With chaos permeating the room, the two latter raccoons watched on in amusement as Alex flailed around the building while his noticeably smaller assailant thrashed with a feral rage. After several minutes of Alex’s pained cries, the first raccoon finally decided to let go. He felt as though the damage he caused had made him the rightful victor while Alex’s wincing only served to reinforce the small beast’s pride.

Alex rubbed his finger in a futile attempt to soothe the pain. He turned around to state the obvious “Well I’m definitely not dreaming” before asking the apparently idiotic question “Are you, Are you really talking raccoons?”

“Well duh, haven’t you seen talking raccoons before?” The second said. “Um, No? That’s not considered a normal thing is it?” was the quick response from Alex. “Oh, I see” said raccoon two who whispered into raccoon three’s triangularly shaped ear “Get a load of this guy. He’s clearly a bigger nutcase than the squirrels.” The third of the bunch was too busy holding back tears, and picking up scrap, to be distracted. Alex responded with an unamused “You know I can hear everything you’re saying right?” Racoon two responded by sticking his tongue out at Alex with a mocking “blehhh.”

Alex focused deeply in an effort to calm his nerves and pulled out his wallet saying “Here I didn’t mean it. Let me at least pay for the cost it probably took you to make that thing. I bet you worked really hard on it.” Racoon three put his things down and clutched the money with his tiny raccoon mittens, and replied with a sniffled “thanks”. He then took a deep breath and blew a much needed sneeze onto the green cotton.

Alex questioned the trio “So, um, you say I’m not dreaming, but you’re talking raccoons?” “Ugh, still hung up on that” complained the first mammal. “Well basically we are supernatural sapient beings who take on the forms of well, racoons.” Alex was confused. “Supernatural? So you mean stuff like ghosts and magic are real?” The creature thought for a moment. “Hmm, I guess you could say that. Although, were still trying to learn how do magic and we haven’t encountered any ghosts.”
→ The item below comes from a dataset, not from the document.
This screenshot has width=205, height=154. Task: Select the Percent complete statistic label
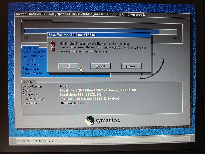[x=34, y=52]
The second raccoon interjected “Yeah, humans always ask us that question but it’s a bit nonsensical, because their all sorts of paranormal beings that humans end up interacting with in their daily lives. I mean, just because you guys don’t notice them doesn’t mean there not there.” Alex scratched his chin in an attempt to remember the last mystical coon he ran into but failed to recall any. The third raccoon rebounded with a cheerful “Let’s go show him, it’s always more exciting that way!” He was met with a “Yeah that’s not a bad actually” and an “Ok but if we going to do this can we at least introduce ourselves?” The three nodded in agreement.

The first and loudest of the raccoons stepped forward announcing “I’m Colt, and don’t you forget it or ill bite your ears off. Hehe, just kidding, probably.”
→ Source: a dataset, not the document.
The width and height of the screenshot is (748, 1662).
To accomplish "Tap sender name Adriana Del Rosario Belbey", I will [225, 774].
The second raccoon leisurely stood up with an “Oh I’m Caesar” before pulling the nervous third raccoon to his side with a teasing “and this is smelly.”

The third raccoon elaborated with an upset “Wait, no I’m stinky!” which prompted the second raccoon’s rebuttal “Yeah, you said it.” Stinky responded with a momentarily confused “Huh? No wait I mean my name is stinky, I don’t actually smell!” The now mortified raccoon put his paws to his face while the first two brothers giggled jovially. “Do you wanna talk about it?” Caesar said. A now irritated Stinky slammed his foot down with a resounding “NO!” His fur was raised on end.

Alex introduced himself to the group before trying to turn down their offer with a polite “Oh, you don’t have to do all that for me. Wow look at the time it’s getting late ah ha.” Alex was caught off by Colt who proclaimed “Nope, it’s too late, you already overpaid and you can’t expect us to just ignore that.” Alex looked at the twenty dollar bill that was still covered in green slime. Caesar interrupted; “Yeah plus it’ll be fun so we can’t just not go.”

Caesar jumped up onto Alex’s shoulder hollering “Onward Noble Steed, too adventure!”